**TASK GOAL**
An exact transcription is needed of the lines below from the one with "Viewport: 398px width, 368px" through the one with "Select the 8 Bft scale label", with no other lines and no pictures.

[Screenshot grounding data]
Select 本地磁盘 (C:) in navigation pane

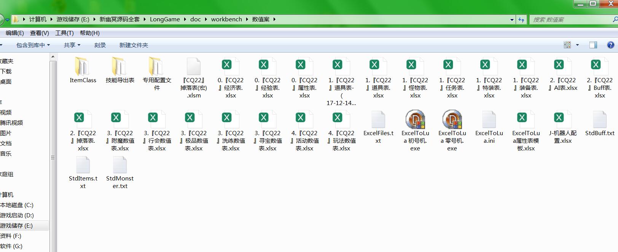click(17, 205)
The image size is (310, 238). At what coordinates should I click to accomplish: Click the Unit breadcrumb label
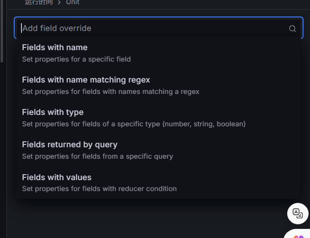pos(73,2)
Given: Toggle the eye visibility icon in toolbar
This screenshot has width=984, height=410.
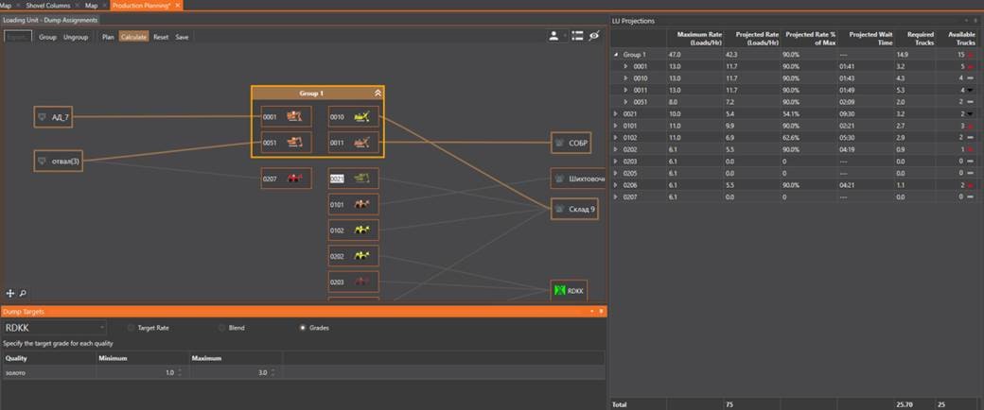Looking at the screenshot, I should pyautogui.click(x=594, y=36).
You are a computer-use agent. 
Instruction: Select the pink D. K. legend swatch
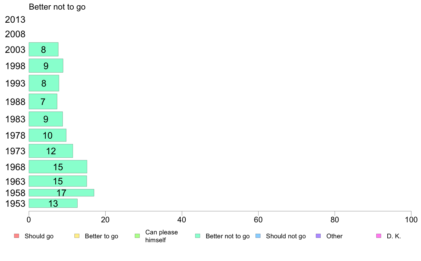click(378, 236)
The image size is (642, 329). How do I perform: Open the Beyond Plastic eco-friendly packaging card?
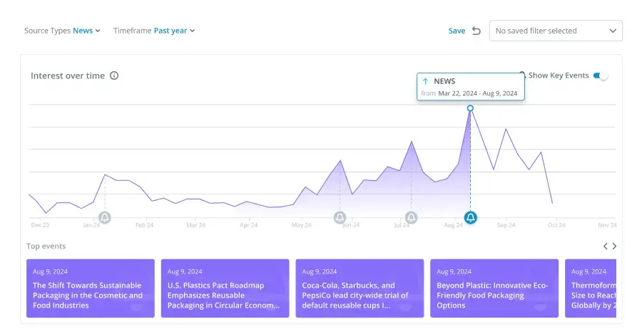(x=494, y=288)
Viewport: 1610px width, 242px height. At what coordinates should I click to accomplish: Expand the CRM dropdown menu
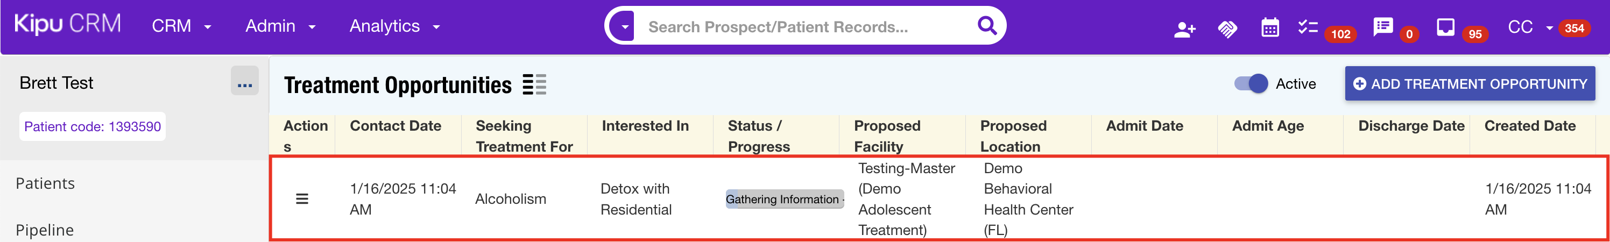[x=181, y=26]
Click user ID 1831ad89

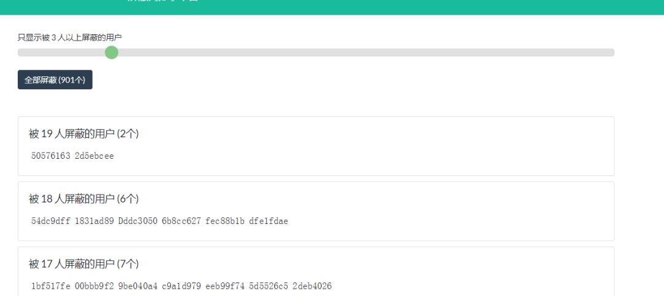click(x=95, y=221)
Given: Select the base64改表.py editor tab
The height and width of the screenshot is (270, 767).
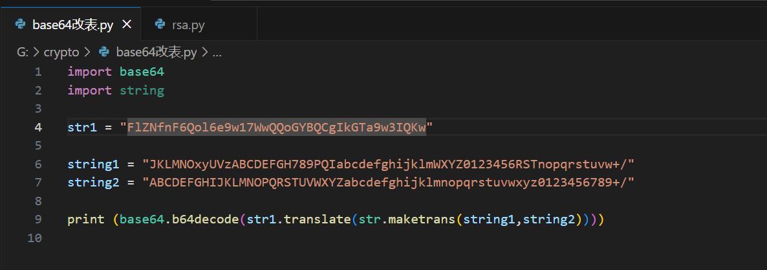Looking at the screenshot, I should coord(72,25).
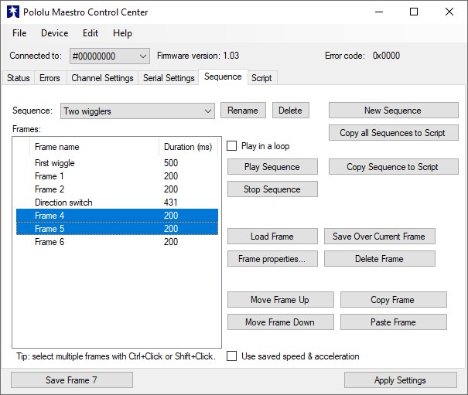Click the Duration (ms) column header

click(187, 147)
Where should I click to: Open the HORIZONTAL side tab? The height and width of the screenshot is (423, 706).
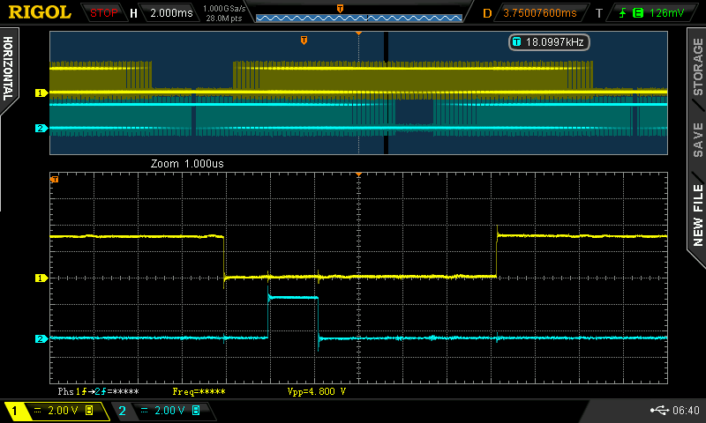(x=8, y=69)
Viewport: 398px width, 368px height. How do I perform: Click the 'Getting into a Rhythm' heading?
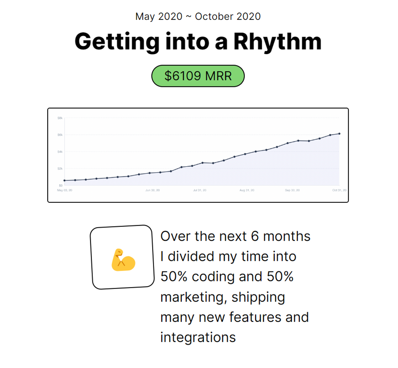[198, 41]
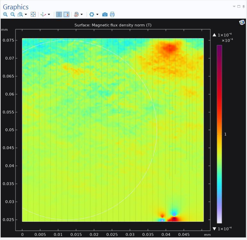Viewport: 247px width, 240px height.
Task: Click the COMSOL logo in plot corner
Action: pyautogui.click(x=242, y=22)
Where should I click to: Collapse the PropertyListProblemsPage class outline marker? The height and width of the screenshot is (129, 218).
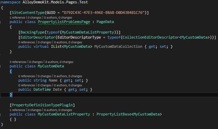click(0, 22)
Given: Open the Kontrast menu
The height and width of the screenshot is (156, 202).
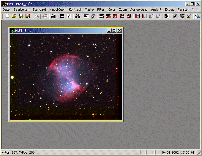Looking at the screenshot, I should click(75, 10).
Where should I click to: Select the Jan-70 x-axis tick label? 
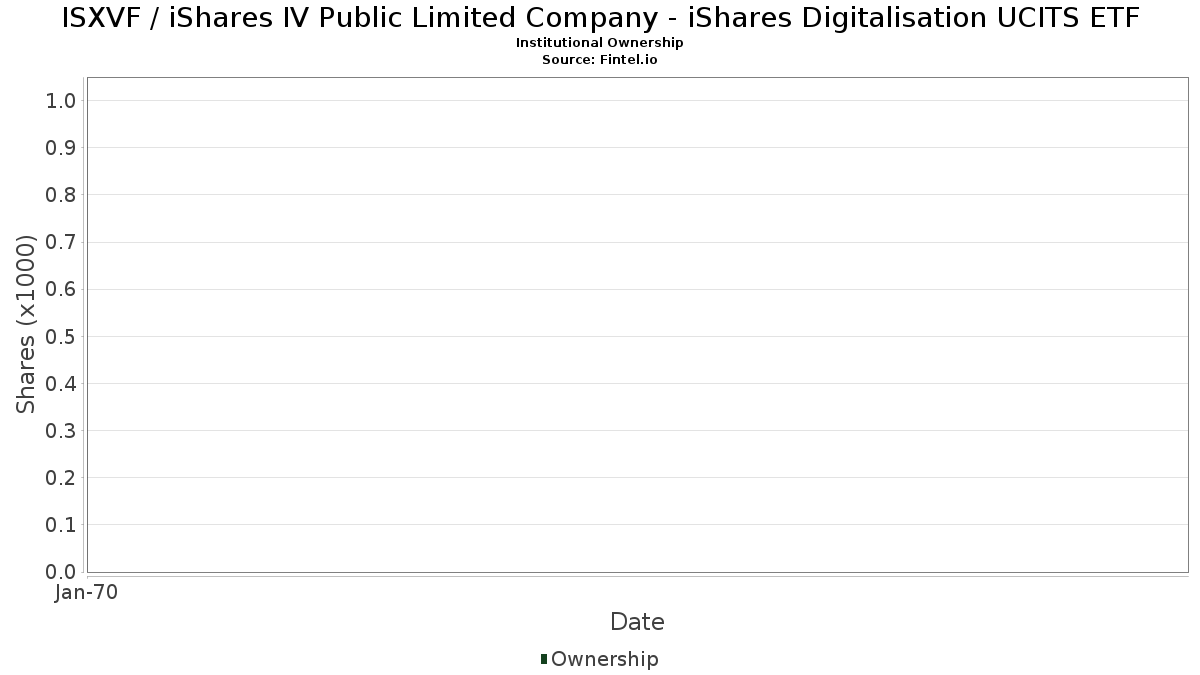coord(87,593)
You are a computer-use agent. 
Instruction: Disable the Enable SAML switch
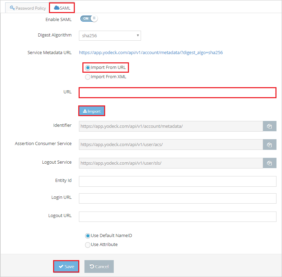click(x=89, y=19)
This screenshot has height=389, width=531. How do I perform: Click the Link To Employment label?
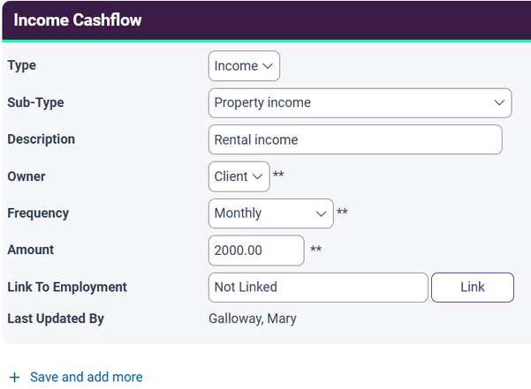(67, 288)
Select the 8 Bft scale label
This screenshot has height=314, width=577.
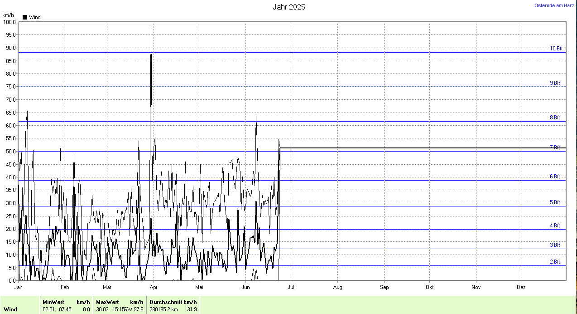coord(554,118)
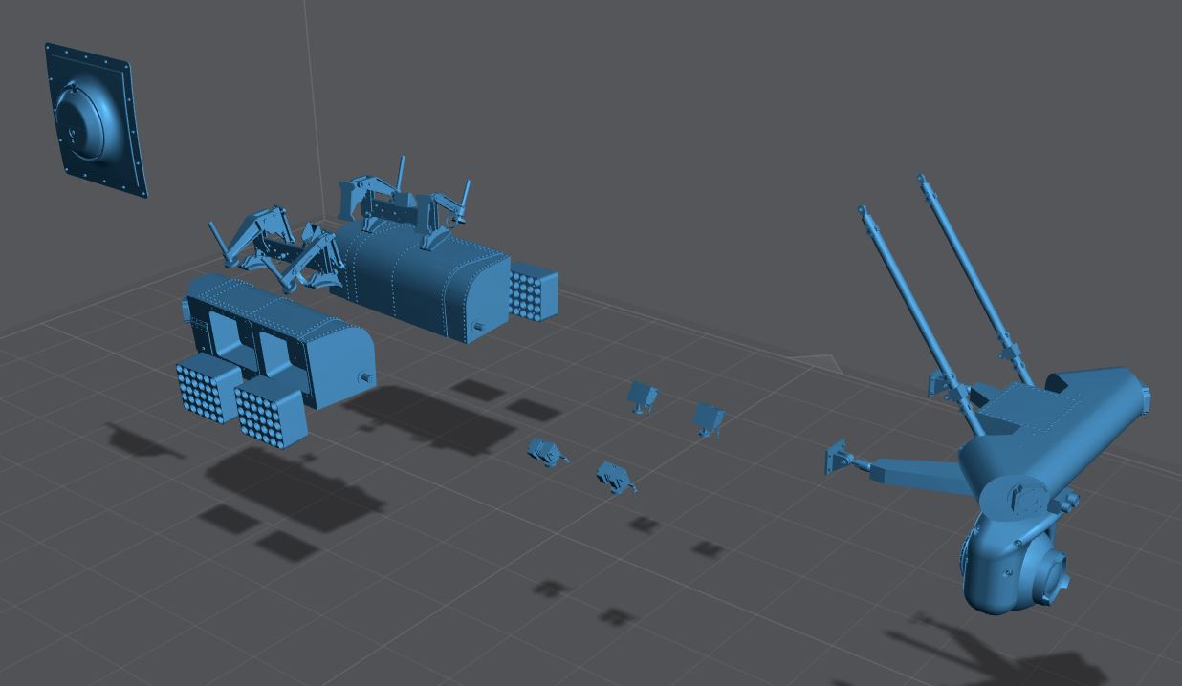Click the mounting flange at the arm's tip

click(x=838, y=459)
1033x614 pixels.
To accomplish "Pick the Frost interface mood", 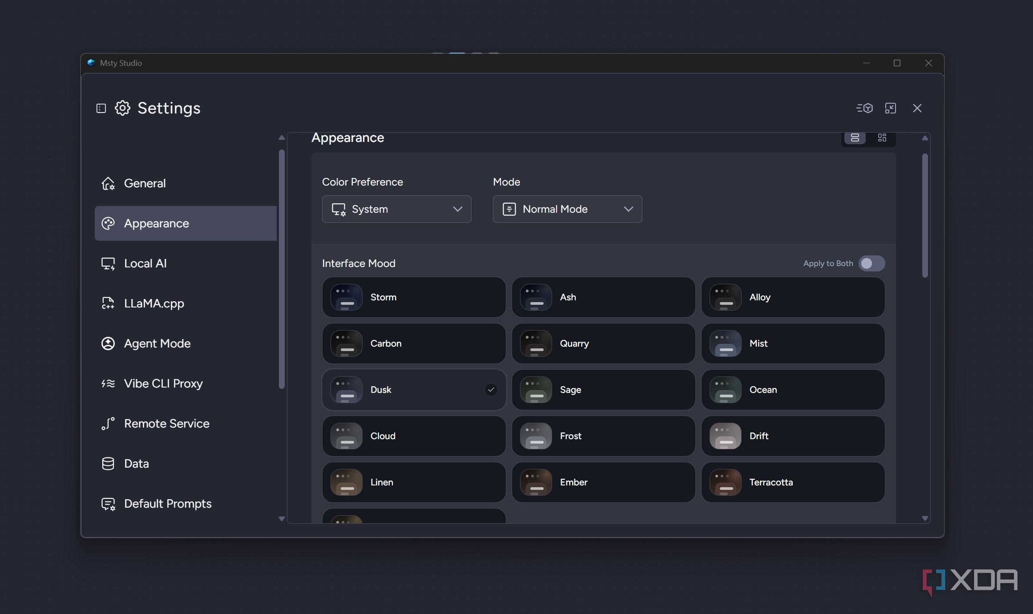I will tap(603, 436).
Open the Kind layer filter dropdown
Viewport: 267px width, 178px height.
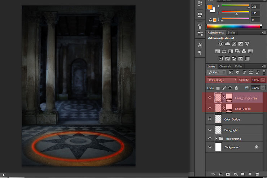pos(216,73)
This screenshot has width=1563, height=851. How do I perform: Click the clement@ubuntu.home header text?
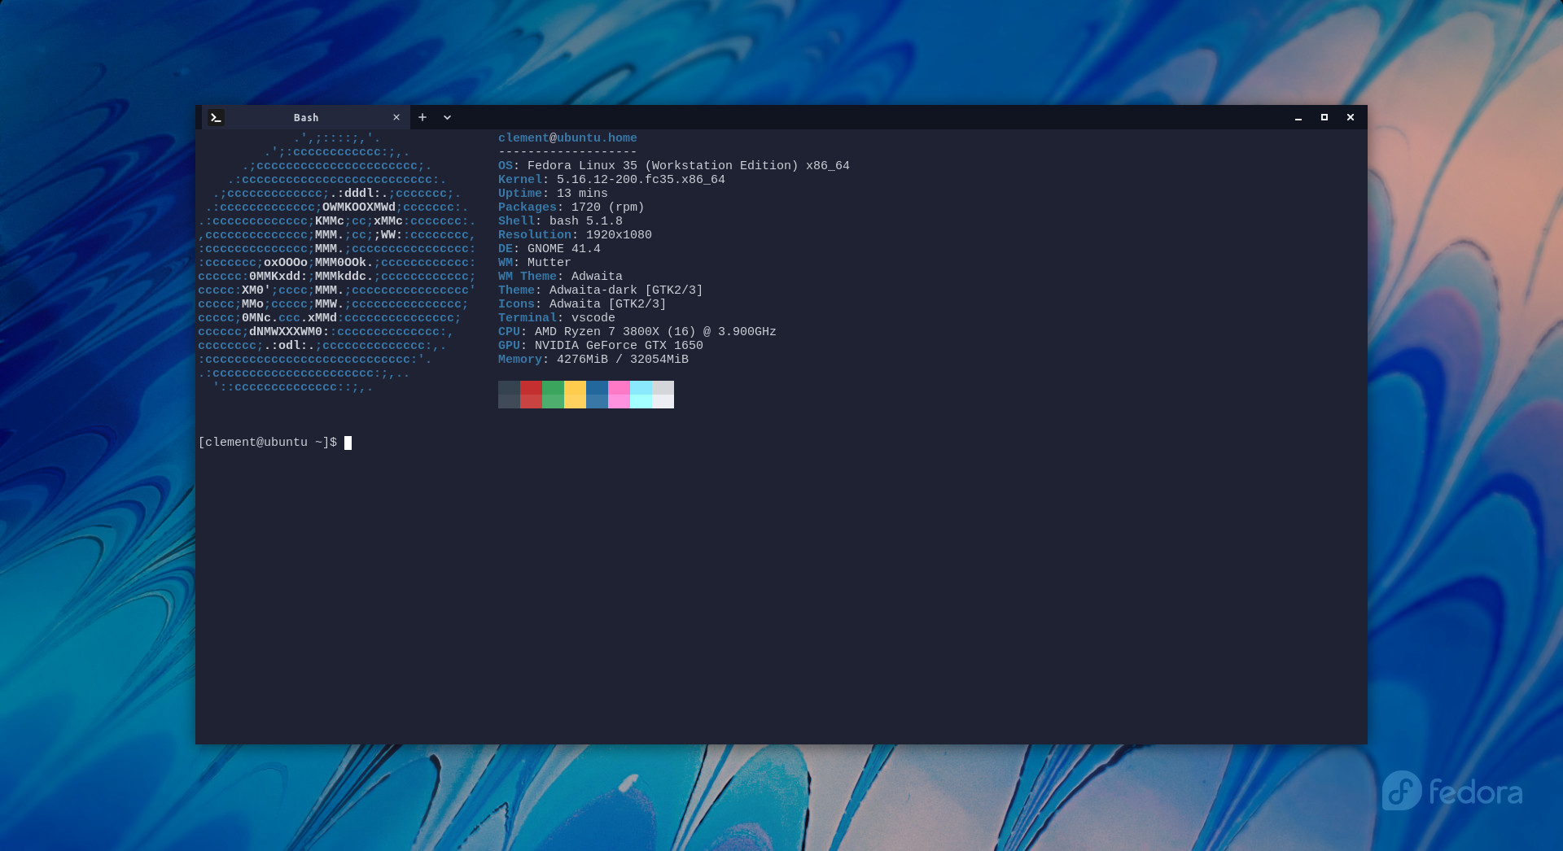click(x=567, y=138)
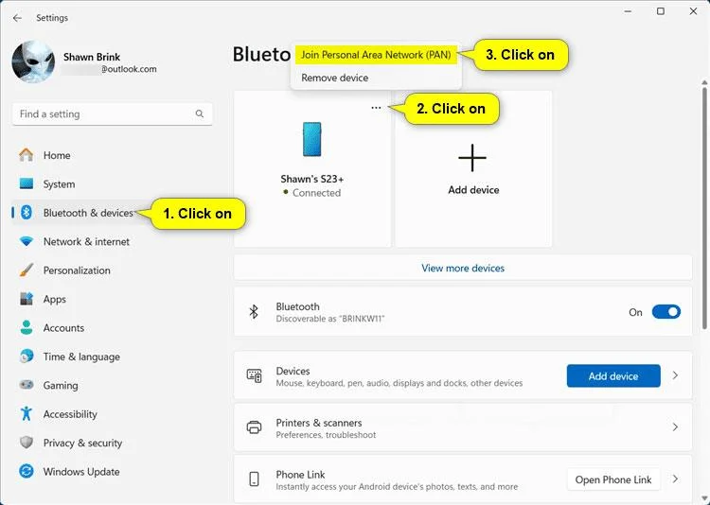Click the Gaming controller icon
This screenshot has width=710, height=505.
pos(27,385)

**ANSWER**
Viewport: 398px width, 368px height. How do I perform: Click the 'Getting into a Rhythm' heading?
[198, 41]
Viewport: 247px width, 240px height.
Task: Click the COMSOL logo in plot corner
Action: pyautogui.click(x=242, y=22)
Where should I click to: Collapse the PropertyListProblemsPage class outline marker? The height and width of the screenshot is (129, 218).
click(0, 22)
Given: Open the Kontrast menu
The height and width of the screenshot is (156, 202).
Looking at the screenshot, I should click(75, 10).
Where should I click to: Select the Jan-70 x-axis tick label? 
coord(87,593)
You are a computer-use agent. 
Instruction: Disable the Enable SAML switch
click(x=89, y=19)
This screenshot has height=389, width=531. How do I perform: Click the Link To Employment label?
(67, 288)
Select the 8 Bft scale label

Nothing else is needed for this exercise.